This exercise calls for the line with "thin personalised phone", the line with "wholesale crossbody smartphone case company for phone", and all lines between them in the material below, output exactly and with no other lines.
▼
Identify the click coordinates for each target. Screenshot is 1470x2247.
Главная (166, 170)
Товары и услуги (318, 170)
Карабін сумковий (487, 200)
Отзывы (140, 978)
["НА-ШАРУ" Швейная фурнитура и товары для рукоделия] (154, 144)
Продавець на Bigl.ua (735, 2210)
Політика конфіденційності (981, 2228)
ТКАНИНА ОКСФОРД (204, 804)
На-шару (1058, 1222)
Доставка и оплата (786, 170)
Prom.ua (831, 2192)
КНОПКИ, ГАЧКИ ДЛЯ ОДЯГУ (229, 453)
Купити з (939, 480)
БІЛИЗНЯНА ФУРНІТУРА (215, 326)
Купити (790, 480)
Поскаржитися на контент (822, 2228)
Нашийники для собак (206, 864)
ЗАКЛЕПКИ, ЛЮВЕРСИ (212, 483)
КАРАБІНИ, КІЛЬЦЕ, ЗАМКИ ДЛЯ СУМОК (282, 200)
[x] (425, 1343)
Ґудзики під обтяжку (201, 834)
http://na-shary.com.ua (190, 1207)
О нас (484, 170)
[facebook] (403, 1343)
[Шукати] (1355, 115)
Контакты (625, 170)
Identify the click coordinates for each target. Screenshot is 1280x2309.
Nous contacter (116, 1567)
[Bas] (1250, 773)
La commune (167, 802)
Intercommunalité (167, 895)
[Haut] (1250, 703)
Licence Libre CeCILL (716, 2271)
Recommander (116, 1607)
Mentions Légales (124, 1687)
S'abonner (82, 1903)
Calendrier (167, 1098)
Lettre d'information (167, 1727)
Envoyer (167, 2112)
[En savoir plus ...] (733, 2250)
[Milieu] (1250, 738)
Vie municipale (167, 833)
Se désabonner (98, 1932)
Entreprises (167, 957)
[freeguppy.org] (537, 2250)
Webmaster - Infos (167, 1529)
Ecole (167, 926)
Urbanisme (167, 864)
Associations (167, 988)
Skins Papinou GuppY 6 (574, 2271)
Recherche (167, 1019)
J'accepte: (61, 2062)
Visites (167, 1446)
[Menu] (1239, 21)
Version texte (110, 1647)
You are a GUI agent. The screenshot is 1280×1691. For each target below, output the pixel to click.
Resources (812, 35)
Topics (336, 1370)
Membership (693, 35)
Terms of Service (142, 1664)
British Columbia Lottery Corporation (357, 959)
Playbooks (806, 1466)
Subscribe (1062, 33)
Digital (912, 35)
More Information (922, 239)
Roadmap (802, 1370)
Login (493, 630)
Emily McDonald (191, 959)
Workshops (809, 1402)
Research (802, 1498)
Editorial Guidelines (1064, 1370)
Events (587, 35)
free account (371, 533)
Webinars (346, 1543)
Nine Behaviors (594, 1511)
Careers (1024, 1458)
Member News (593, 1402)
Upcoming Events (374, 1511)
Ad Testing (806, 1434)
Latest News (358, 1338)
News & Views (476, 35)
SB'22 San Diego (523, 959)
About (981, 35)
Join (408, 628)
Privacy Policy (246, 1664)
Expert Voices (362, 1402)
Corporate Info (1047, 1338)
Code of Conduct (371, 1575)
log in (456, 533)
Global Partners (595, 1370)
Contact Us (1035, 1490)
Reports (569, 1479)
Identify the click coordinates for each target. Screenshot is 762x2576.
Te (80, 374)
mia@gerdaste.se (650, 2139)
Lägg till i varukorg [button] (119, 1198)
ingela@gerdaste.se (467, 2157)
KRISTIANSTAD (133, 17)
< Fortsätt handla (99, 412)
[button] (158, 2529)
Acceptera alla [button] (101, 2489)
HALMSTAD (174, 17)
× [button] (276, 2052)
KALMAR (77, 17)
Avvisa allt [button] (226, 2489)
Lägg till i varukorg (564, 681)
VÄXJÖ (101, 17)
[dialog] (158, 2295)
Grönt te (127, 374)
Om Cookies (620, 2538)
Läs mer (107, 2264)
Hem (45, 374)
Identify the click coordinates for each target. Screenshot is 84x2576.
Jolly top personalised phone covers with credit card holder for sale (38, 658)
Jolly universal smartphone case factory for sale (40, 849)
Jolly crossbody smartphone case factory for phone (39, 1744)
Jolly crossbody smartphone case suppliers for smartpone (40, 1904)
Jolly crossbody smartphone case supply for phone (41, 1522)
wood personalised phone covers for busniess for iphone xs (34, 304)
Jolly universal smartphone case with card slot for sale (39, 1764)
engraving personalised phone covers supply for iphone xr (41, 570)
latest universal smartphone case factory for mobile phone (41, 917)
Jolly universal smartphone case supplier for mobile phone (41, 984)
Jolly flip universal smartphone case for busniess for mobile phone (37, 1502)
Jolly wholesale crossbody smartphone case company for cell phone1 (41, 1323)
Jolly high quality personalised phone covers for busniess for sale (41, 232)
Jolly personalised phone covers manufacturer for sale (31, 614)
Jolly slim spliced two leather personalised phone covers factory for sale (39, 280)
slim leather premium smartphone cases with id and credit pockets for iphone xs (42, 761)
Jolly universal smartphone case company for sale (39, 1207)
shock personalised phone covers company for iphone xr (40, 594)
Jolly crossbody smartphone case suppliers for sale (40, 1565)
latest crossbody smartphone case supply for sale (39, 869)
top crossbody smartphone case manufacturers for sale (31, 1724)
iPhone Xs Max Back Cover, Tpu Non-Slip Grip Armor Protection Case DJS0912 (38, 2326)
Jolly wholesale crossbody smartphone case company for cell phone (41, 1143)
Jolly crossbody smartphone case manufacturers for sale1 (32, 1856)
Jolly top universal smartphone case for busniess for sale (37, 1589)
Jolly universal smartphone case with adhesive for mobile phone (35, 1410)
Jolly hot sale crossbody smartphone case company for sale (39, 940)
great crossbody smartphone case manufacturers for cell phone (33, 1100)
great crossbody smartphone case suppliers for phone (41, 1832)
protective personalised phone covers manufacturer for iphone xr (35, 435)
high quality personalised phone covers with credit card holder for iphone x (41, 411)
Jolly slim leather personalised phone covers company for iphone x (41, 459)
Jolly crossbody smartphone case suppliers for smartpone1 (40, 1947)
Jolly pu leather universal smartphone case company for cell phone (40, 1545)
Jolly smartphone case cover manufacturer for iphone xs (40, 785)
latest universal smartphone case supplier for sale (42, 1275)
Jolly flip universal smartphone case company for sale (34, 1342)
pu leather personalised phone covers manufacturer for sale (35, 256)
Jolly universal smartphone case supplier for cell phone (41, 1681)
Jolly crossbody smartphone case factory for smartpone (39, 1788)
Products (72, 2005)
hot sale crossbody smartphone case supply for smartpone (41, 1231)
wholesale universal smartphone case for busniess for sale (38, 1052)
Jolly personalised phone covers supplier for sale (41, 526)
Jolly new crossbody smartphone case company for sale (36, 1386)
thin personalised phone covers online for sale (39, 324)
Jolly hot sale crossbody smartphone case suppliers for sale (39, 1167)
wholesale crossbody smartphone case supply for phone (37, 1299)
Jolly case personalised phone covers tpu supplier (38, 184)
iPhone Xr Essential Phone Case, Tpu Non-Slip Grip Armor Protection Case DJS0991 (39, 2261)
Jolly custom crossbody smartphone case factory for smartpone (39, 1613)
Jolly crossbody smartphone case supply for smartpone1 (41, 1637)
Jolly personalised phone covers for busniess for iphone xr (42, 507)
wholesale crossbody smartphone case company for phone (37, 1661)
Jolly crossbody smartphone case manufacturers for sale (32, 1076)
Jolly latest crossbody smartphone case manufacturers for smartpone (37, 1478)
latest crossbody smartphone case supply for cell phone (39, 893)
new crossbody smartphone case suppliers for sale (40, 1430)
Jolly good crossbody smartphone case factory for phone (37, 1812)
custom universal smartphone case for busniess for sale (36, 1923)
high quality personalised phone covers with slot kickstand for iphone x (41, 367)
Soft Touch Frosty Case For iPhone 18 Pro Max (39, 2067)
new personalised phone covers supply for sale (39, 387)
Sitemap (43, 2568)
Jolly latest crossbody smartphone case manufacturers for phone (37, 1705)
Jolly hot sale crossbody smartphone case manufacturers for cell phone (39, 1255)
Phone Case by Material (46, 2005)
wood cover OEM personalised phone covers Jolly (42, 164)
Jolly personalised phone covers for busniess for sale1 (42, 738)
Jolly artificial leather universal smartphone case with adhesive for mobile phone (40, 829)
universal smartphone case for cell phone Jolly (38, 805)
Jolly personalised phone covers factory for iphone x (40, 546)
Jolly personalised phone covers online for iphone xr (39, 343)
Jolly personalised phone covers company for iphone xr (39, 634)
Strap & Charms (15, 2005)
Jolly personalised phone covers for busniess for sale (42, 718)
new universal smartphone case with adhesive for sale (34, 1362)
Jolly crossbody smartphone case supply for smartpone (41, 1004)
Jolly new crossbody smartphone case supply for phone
▲
### YOUR SOLUTION
thin personalised phone covers online for sale (39, 324)
Jolly hot sale crossbody smartphone case suppliers for sale (39, 1167)
wholesale crossbody smartphone case supply for phone (37, 1299)
Jolly case personalised phone covers tpu supplier (38, 184)
iPhone Xr Essential Phone Case, Tpu Non-Slip Grip Armor Protection Case DJS0991 (39, 2261)
Jolly custom crossbody smartphone case factory for smartpone (39, 1613)
Jolly crossbody smartphone case supply for smartpone1 (41, 1637)
Jolly personalised phone covers for busniess for iphone xr (42, 507)
wholesale crossbody smartphone case company for phone (37, 1661)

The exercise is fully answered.